The argument of counsel for plaintiff in error is correct that the authority which the governing bodies of cities and villages may exercise by virtue of subdivision 75 of section 62 of article 5 of chapter 24 of the Revised Statutes, entitled ‘Cities,’ etc., ‘to declare what shall be a nuisance and to abate the same and to impose fines upon persons who may continue or suffer nuisances to exist,’ is not as broad and unrestricted as the language of the grant of power would indicate. If interpreted according to its literal wording, the act invests the councils of cities and the trustees of villages with ample power to conclusively declare any and every trade, occupation, calling, or thing to be a nuisance and to abate it as such. The possession of such unlimited power would subordinateevery business interest, however lawful, to the uncontrolled will of municipal authorities, and its exercise would result in unjustifiable invasion of private right. We do not conceive it to be the law that city councils or boards of village trustees may conclusively declare that to be a nuisance which a court, acting upon its experience and knowledge of human affairs, would say is not so in fact. That which, however, is a nuisance because of its nature or inherent qualities, or because it is forbidden by law, may be denounced or declared a nuisance by an ordinance, and such denunciation will be deemed conclusive. There are other things, trades, occupations, and callings which, because of their nature or inherent qualities, may or may not be nuisances in fact. As to this class we said in North Chicago City Ry. Co. v. Town of Lake View, 105 Ill. 207, 44 Am. Rep. 788, ‘that, if it be doubtful whether a thing is in its nature a nuisance,-that is, whether it is in fact a nuisance,-the determination of the question requiring judgment and discretion on the part of the village authorities in exercising their legislative functions under the power delegated by the enactment we are considering, the action of such authoirites should be deemed conclusive of the question.’

It is thought the doctrine thus announced as to the power of city councils is in conflict with the holdings of ths court in the later case of Village of Des Plaines v. Poyer, 123 Ill. 348, 14 N. E. 677,5 Am. St. Rep. 524, and should therefore be regarded as overruled.
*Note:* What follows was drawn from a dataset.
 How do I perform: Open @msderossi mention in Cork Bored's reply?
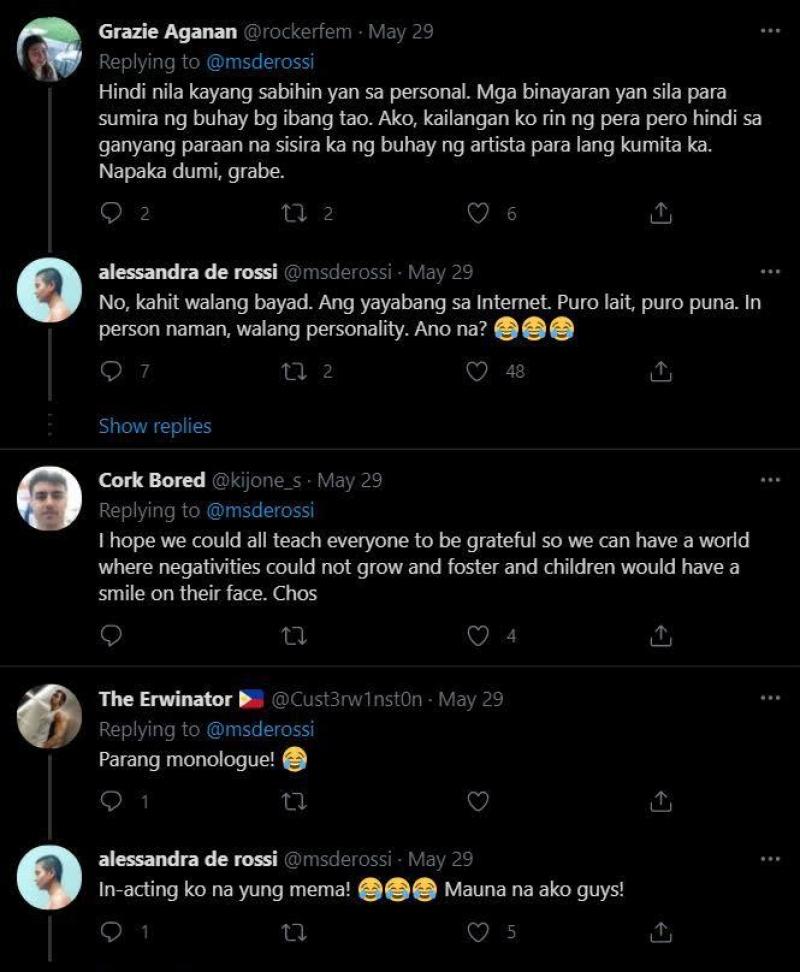click(x=260, y=510)
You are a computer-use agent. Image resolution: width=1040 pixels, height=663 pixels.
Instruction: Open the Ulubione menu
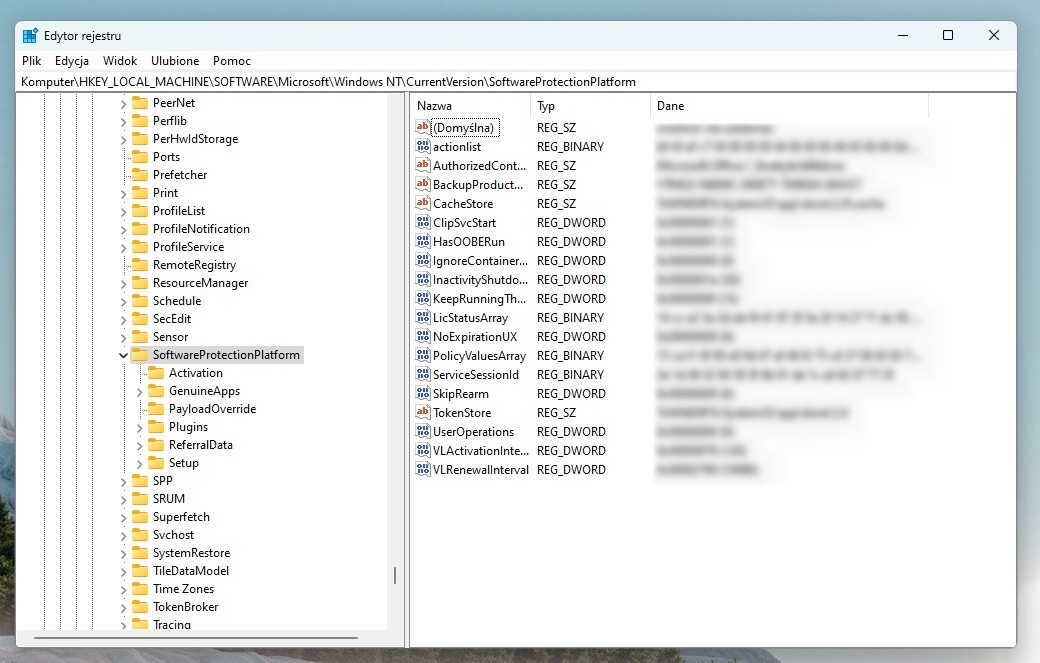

But in the still later case of Harmison v. City of Lewistown, 153 Ill. 313, 38 N. E. 628,46 Am. St. Rep. 893, the doctrine of the case of North Chicago City Ry. Co. v. Town of Lake View was reaffirmed. In the Lake View Case, we held that the city council or board of trustees were not clothed by the enactment in question with power to declare that a nuisance which is not so in fact, and we further said: ‘There are some things which are in their nature nuisances and which the law recognizes as such. There are others which may or may not be, their character in this respect depending on circumstances, and in the latter instance it is manifestly beyond the power of the village to declare in advance that those things are a nuisance. The question when a thing may or may not be a nuisance must be settled as one of fact, and not of law.’

The supposed conflict in the expressions of the court in the two cases is apparent only. It is true that in the Lake View Case is was said that the question when a thing may or may not be a nuisance must...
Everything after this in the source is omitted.